What this task involves: All lines below containing "agent" are to be listed.
---- Data to process
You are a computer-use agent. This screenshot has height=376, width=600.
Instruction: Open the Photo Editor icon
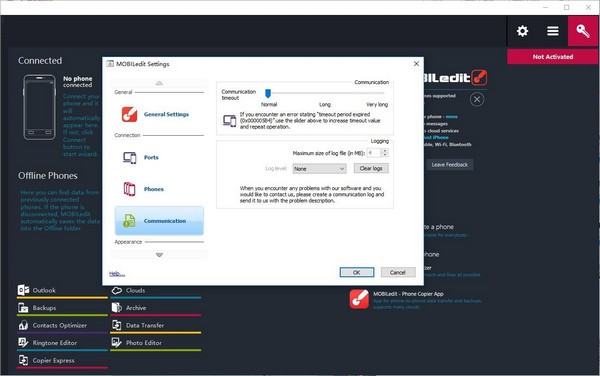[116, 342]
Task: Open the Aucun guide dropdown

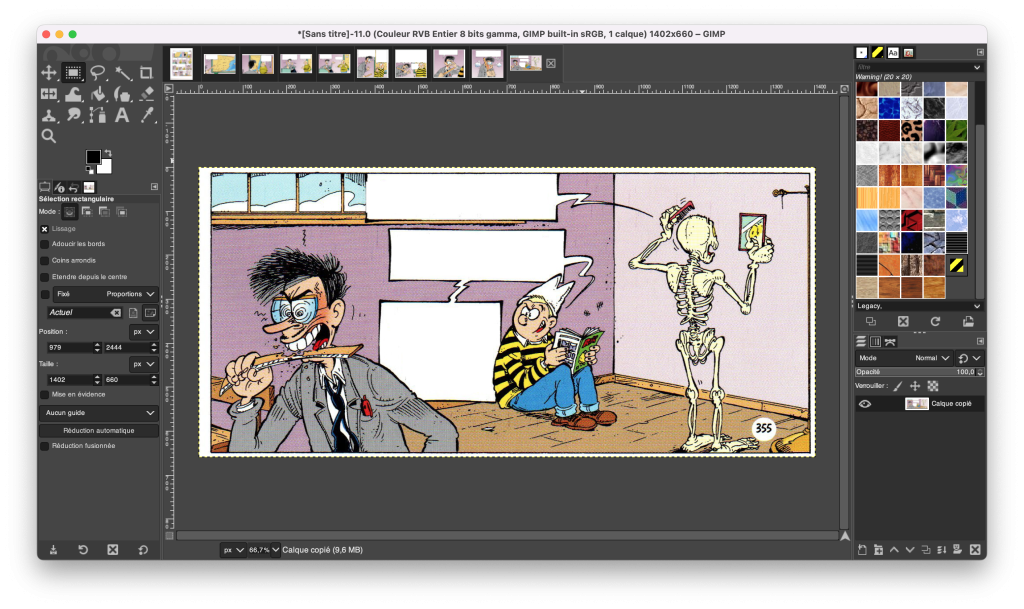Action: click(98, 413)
--------
---- Data to process
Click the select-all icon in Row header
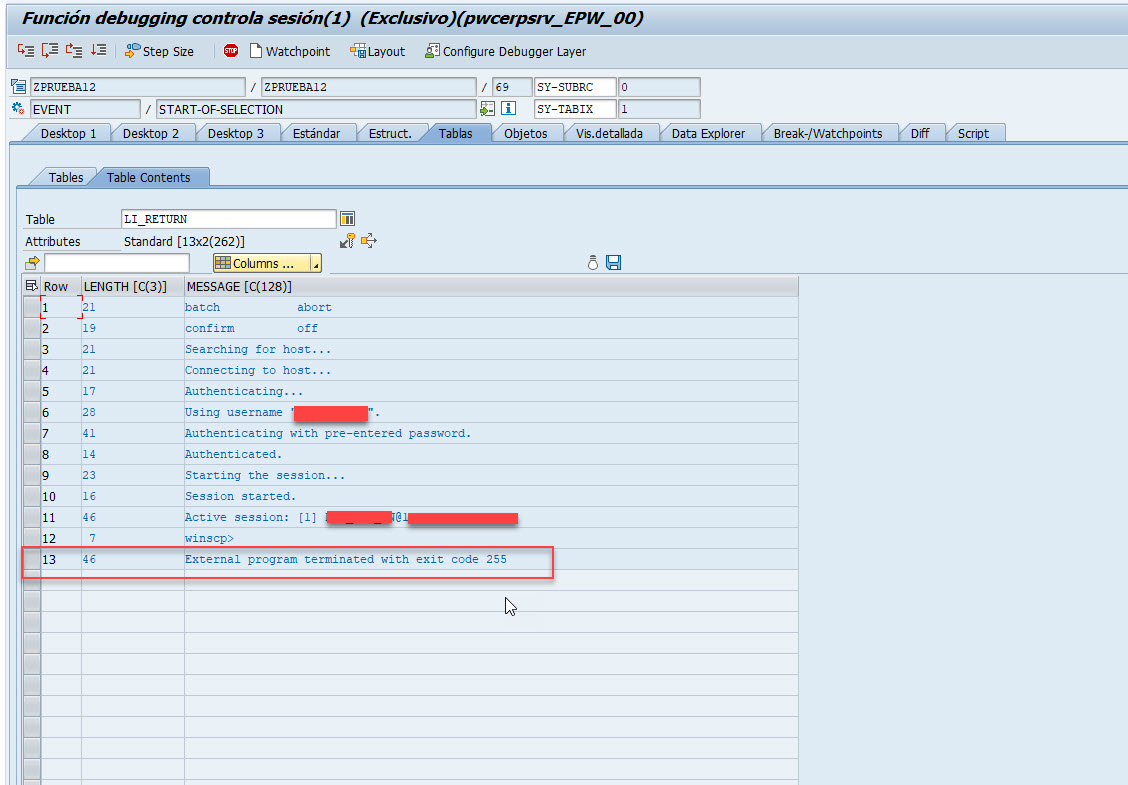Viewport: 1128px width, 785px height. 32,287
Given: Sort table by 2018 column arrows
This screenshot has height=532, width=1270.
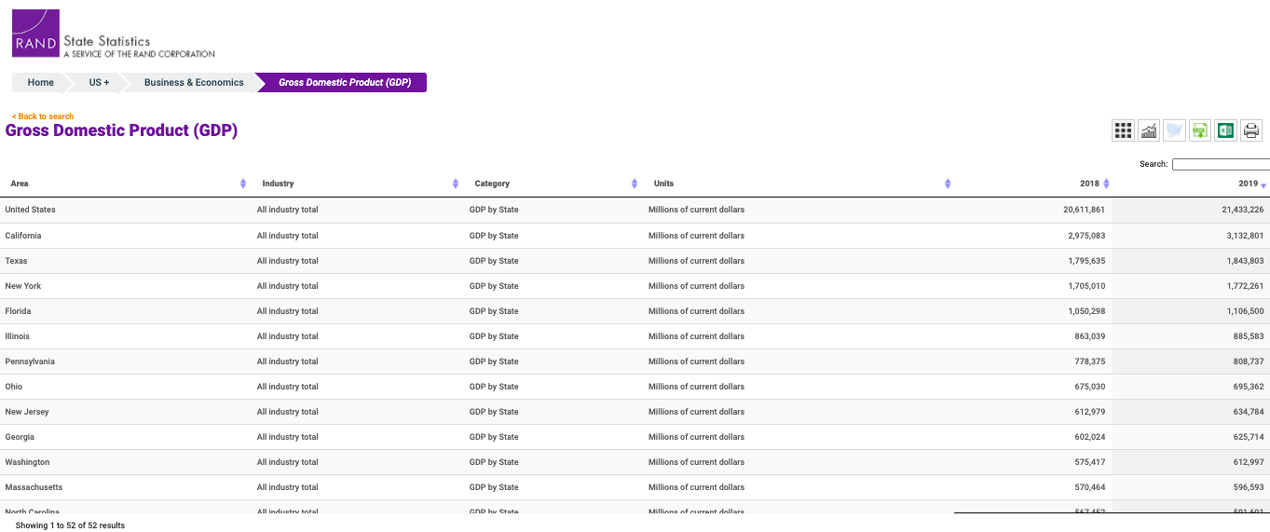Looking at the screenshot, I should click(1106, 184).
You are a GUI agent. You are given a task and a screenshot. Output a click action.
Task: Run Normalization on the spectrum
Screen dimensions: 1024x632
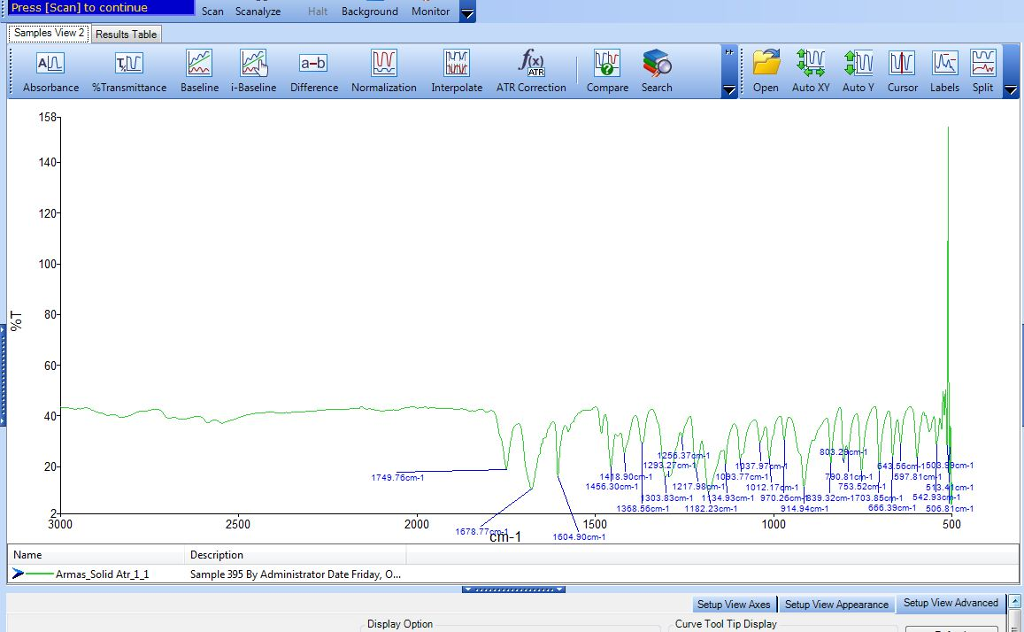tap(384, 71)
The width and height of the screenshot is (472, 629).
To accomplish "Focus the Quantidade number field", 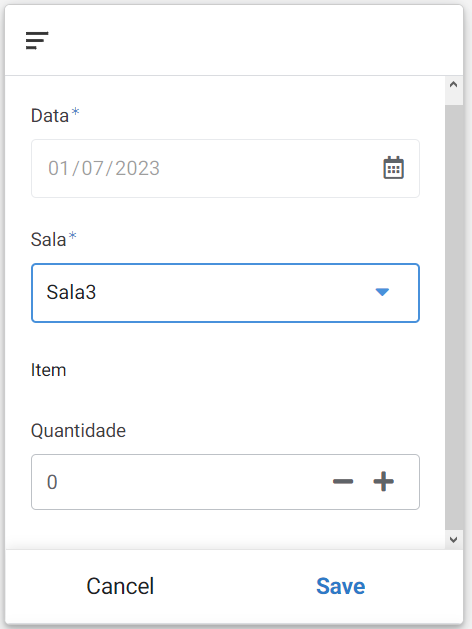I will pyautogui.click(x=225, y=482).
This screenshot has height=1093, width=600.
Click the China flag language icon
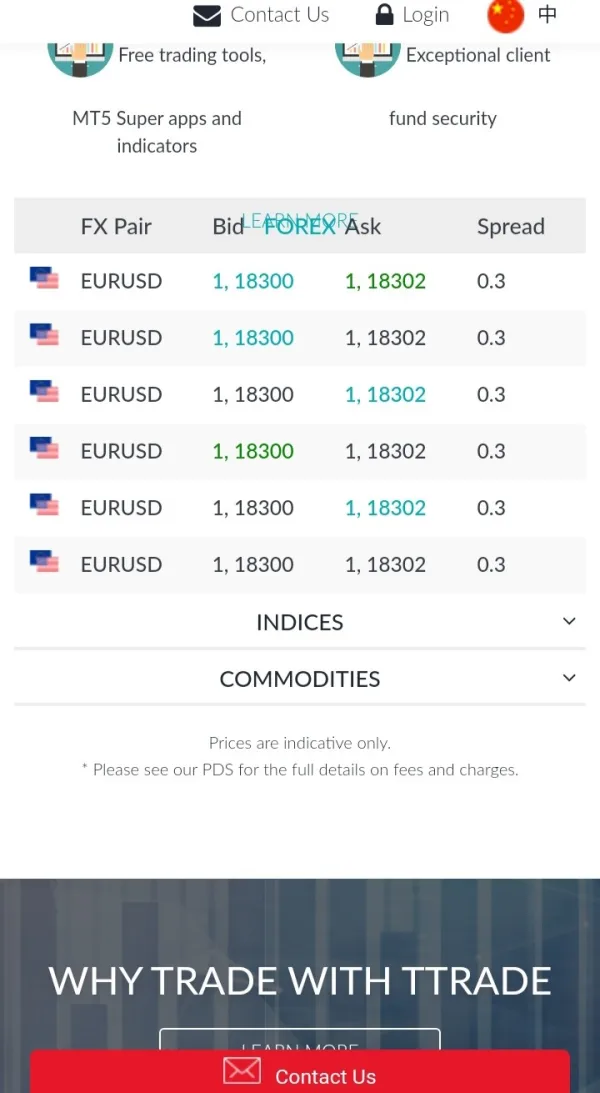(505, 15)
--------
Answer area:
You are a computer-use agent. This screenshot has height=376, width=600.
You are a GUI agent. You are given a task and a screenshot. Output a click action.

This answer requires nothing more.